Traveling Back: Spanish Influenza almost stopped Christmas from coming

Robert Johnson
Special to USA TODAY NETWORK-Wisconsin

1918 was a hard year, not only for Door County but for the entire world. The war in Europe had been raging for four years, taking the lives of young men as they fought and died on foreign battlefields. Newspapers had regularly reported the losses and Door County had not been exempt from that sorrow.

Then the unexpected swept in like an ill wind, bringing with it a type of death that medical authorities were not prepared to fight. The Spanish Influenza taking the lives of the young and healthy in the faraway lands of Europe had moved quickly across the ocean and around the world.

The influenza devastated families. During the previous seven weeks, the sudden and fast-moving disease had hit the United States, and Prudential Insurance had paid out more civilian death claims than those of the war dead. With worldwide losses building toward 50 million, few families escaped being touched by death.

Doctors were stumped as to how people contracted the flu, but it was clear that being in contact with someone that was ill was dangerous and helped spread the deadly disease. To combat the influenza, it was decided to isolate the population. Local health departments ordered schools, play houses, dance halls, picture shows and other gathering places off limits. This included churches.

As autumn moved toward Thanksgiving, families kept away from houses of worship out of fear of getting sick. This was a hardship not only for the churches but the community of families that gathered during holidays like Thanksgiving and Christmas.

These were times that churches decorated for Thanksgiving and quickly moved into Christmas. For Christians, church attendance was a way to worship the birth of Jesus. It would not seem like Christmas without getting together to worship. Churches would traditionally be gaily decorated in Christmas beauty in an attempt to capture the same sense of wonder and joy of Christmas night. Choir concerts, both in church and other gathering places, were also part of the observance of the most holy of holidays. Now it looked like they would not be taking place.

A darkness was settling in on the county and it was easy to see why. Between the losses in the war and the deaths caused by the Spanish flu, the community needed the comfort more than ever that only came through gathering with others and sharing one another’s pain and burdens.

Instead of a time of joy, lit candles, festively decorated trees, parties and the echo of holiday songs, silence reigned, born of the isolation forced by the contagion.

It was a gloomy time not only in Door County but in the world as the losses mounted up. Local papers continued to print the names of those lost to war as well as those that had fallen to the flu.

Was Christmas to be canceled just at the time that the community need it the most? What was to be done when the very gathering of people could cause them to contract the malady? Priest and pastors of all denominations felt the need to comfort their flocks, but their very presence could be bringing the illness right into the homes of their congregation members. It was early in December — a bleak and hard time full of sadness and isolation. What was to be done? Would this be the first time in Sturgeon Bay’s history that Christmas would not be celebrated?

The health officials and physicians also felt the burden of the self-imposed isolation. It felt like a dark blanket had settled over them, and to make matters worse, evening comes early in December, so the gloom of the outside more quickly matched the gloom on the inside.

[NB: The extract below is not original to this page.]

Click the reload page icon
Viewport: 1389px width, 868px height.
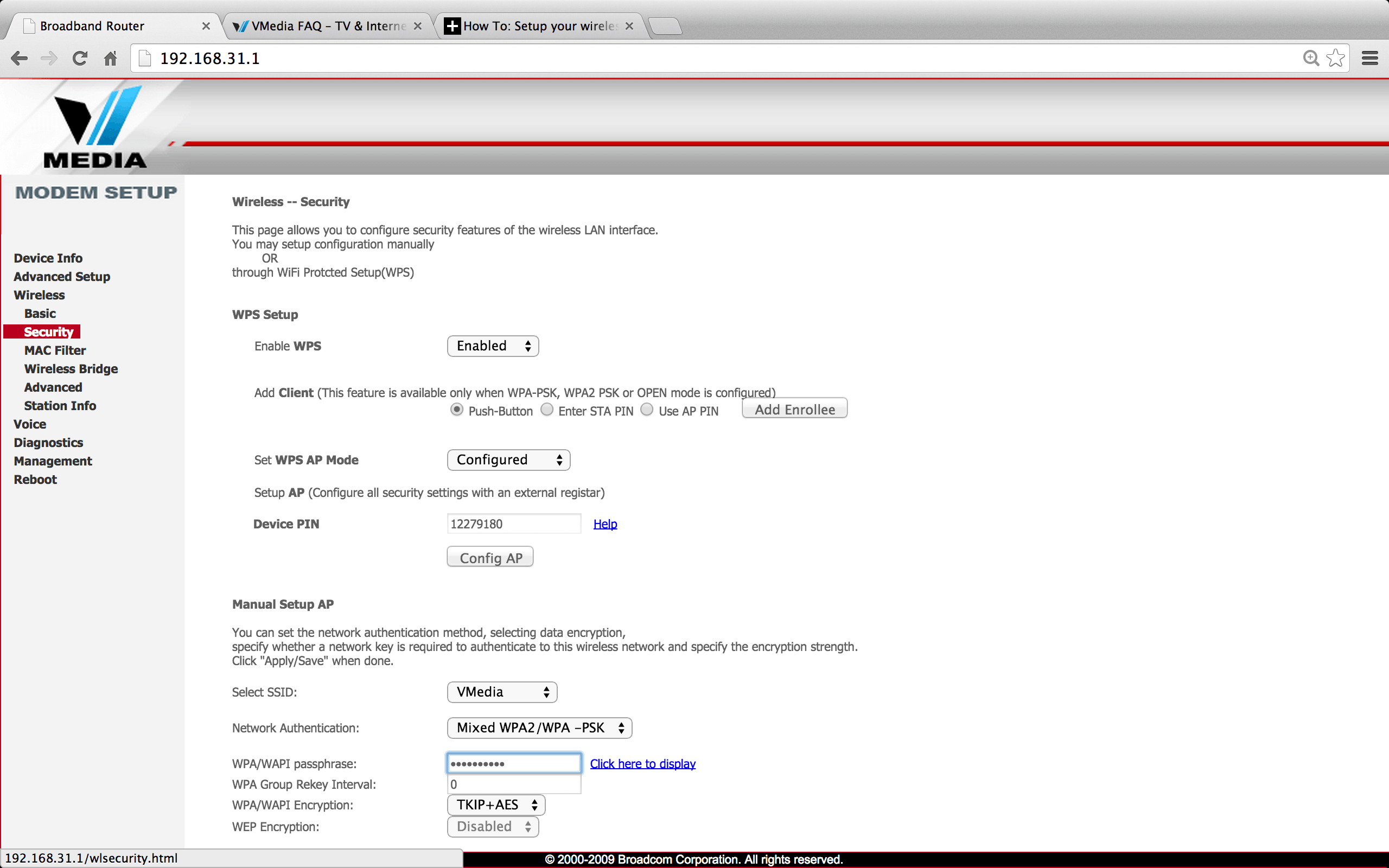80,59

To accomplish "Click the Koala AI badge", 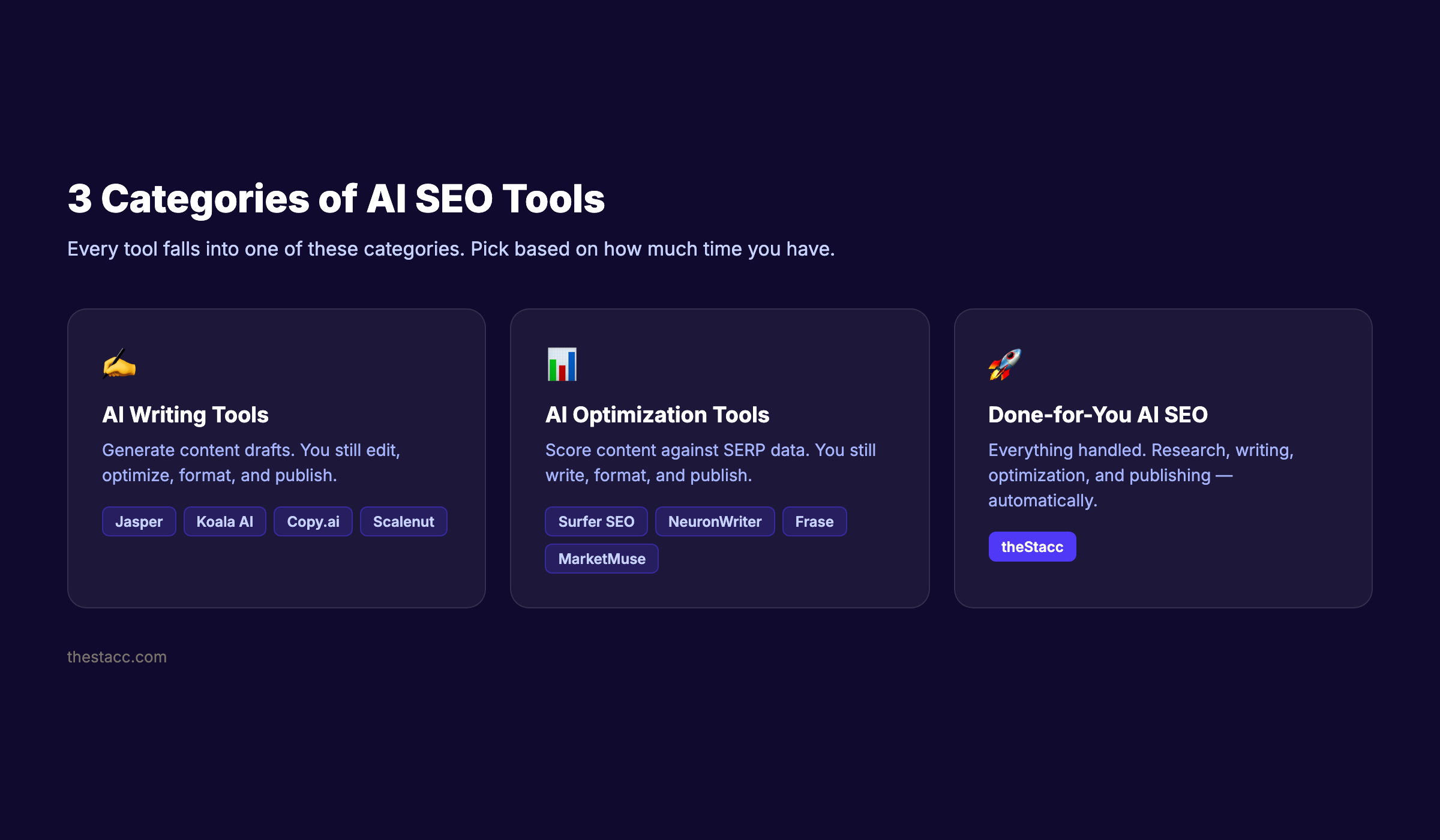I will pos(224,521).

It was on Dec. 20, 1918, five days away from Christmas, when Health Department officials and local doctors sat down and looked at the lists of those who had died the previous week from the Spanish flu. Quickly they saw that the death toll seemed to be receding. The list was shorter than it had been in the past seven weeks. Dare they, should they, ease the restrictions? Certainly they understood that the community needed the freedom and opportunity to gather together in an action that would lift spirits just in time for Christmas.

That was the day the Board of Health decided that influenza conditions had improved enough to rescind the order against closing businesses at 5 p.m. and lifted the ban of gatherings in churches. Picture shows, however, remained closed.

Within sight of the Christmas season, the church doors were opened and the bleak darkness that had covered them for seven weeks was pulled back. Families still grieved their losses, but finally they were no longer alone, and the churches swelled with the joyous music of the season once again. And really, how could anyone consider canceling Christmas?